━━ Отрывок для чтения ━━

Forgive me this my virtue, / For in the fatness of these pursy times / Virtue
itself of vice must pardon beg, / Yea, curb and woo for leave to do him good.
<…> O, throw away the worser part of it, / And live the purer with the
other half. / Good night, but go not to my uncle's bed – / Assume a virtue, if
you have it not (H).
В обращении Гамлета к
матери, так же как и в анализированном в предыдущем разделе монологе Катарины,
выражен гендерный идеал (эталон). Если в монологе Катарины это эталон жены, то
здесь – эталон вдовы. Сын выступает как поборник добродетели матери, он взывает
к морали за счет метафорического сравнения ее греха (trespass) с язвой, которая снаружи смазана елеем и незаметна,
а внутри разъедает всю плоть. В форме директива он советует матери покаяться
Богу, раскаяться в прошлом и избегать будущего. Опять же с помощью метафоры он
настаивает на том, чтобы семена уже совершенного ею греха не дали ростков,
подразумевая под этим то, что ей необходимо срочно расстаться с новым мужем и
остаться чистой по отношению к своей второй половине, то есть хранить память и
верность умершему супругу. В этом обращении порицается хрипящий от одышки
жирный век, в котором добродетель должна просить прощение у порока за добро.
Данный монолог представляет гендерный идеал эпохи, в котором добродетель
считалась высшей ценностью девушки, жены, вдовы.
Вдова, как и жена, в
представлении людей XVI-XVII вв. должна быть добродетельна, так как она сохраняет
имя, титул и состояние своего умершего мужа, а также занимается воспитанием его
детей. Факт смерти мужа разом делает из жены вдову, привнося тем самым в
гендерную роль жены отдельные дискурсивные характеристики, стереотипные для
вдовы представленной эпохи.
Первой обязанностью
вдовы считалось достойное погребение своего супруга, она должна была отдать
телу мужа все положенные почести. Именно за этим – вернуть тела покойных мужей
и дать возможность ритуально похоронить – обращаются к герцогу три вдовы:
1 Queen: O, pity, Duke, / Thou purger of the earth, draw thy fear'd sword
/ That does good turns to th' world; give us the bones / Of our dead kings,
that we may chapel them (TNK).

━━━

• Поставленная задача
Перепишите часть отрывка о вдове эпохи Шекспира от слов «Вдова, как и» до слов «chapel them (TNK).», подставив «захоронение» вместо «погребение».

━━ Предоставленный материал ━━

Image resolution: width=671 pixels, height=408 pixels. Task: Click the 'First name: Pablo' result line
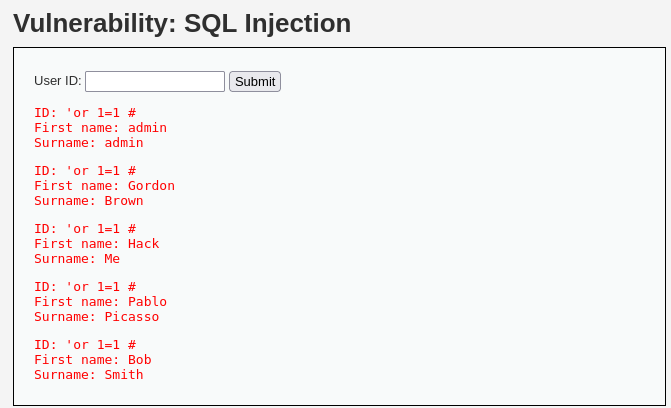pyautogui.click(x=101, y=302)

━━━

• Решение задания
Вдова, как и жена, в
представлении людей XVI-XVII вв. должна быть добродетельна, так как она сохраняет
имя, титул и состояние своего умершего мужа, а также занимается воспитанием его
детей. Факт смерти мужа разом делает из жены вдову, привнося тем самым в
гендерную роль жены отдельные дискурсивные характеристики, стереотипные для
вдовы представленной эпохи.
Первой обязанностью
вдовы считалось достойное захоронение своего супруга, она должна была отдать
телу мужа все положенные почести. Именно за этим – вернуть тела покойных мужей
и дать возможность ритуально похоронить – обращаются к герцогу три вдовы:
1 Queen: O, pity, Duke, / Thou purger of the earth, draw thy fear'd sword
/ That does good turns to th' world; give us the bones / Of our dead kings,
that we may chapel them (TNK).